_About this task_
The required result is a copy of each line below in which "Xenbase" appears.
---------------
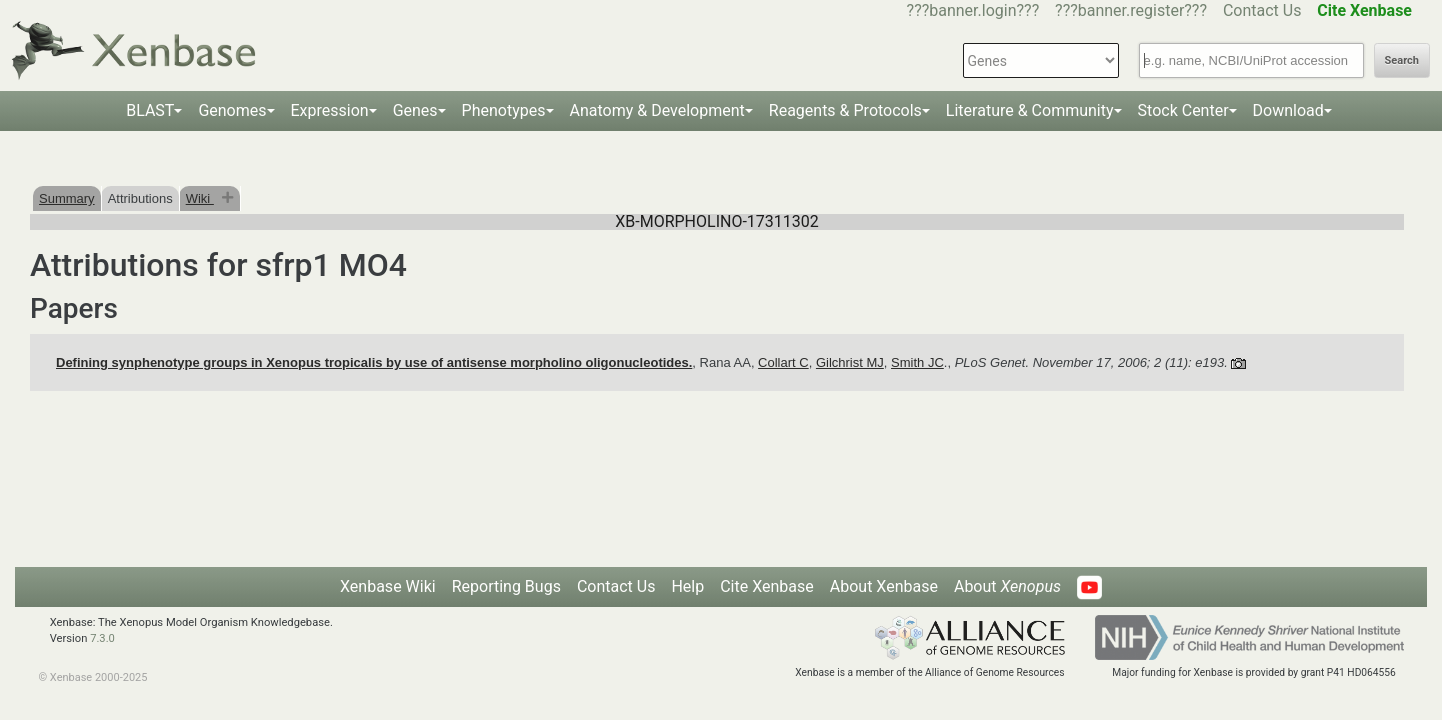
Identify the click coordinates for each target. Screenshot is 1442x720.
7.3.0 (102, 638)
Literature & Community (1030, 110)
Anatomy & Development (657, 110)
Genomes (232, 110)
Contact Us (1262, 10)
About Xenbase (884, 586)
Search (1402, 60)
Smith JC (917, 362)
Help (687, 586)
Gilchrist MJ (850, 362)
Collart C (783, 362)
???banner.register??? (1131, 10)
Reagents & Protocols (845, 110)
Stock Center (1183, 110)
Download (1288, 110)
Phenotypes (504, 110)
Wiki (200, 198)
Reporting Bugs (506, 586)
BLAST (150, 110)
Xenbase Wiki (388, 586)
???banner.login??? (973, 10)
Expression (330, 110)
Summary (67, 198)
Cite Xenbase (767, 586)
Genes (415, 110)
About (1007, 586)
---------------
_Task result_
About Xenbase (884, 586)
Xenbase Wiki (388, 586)
Cite Xenbase (767, 586)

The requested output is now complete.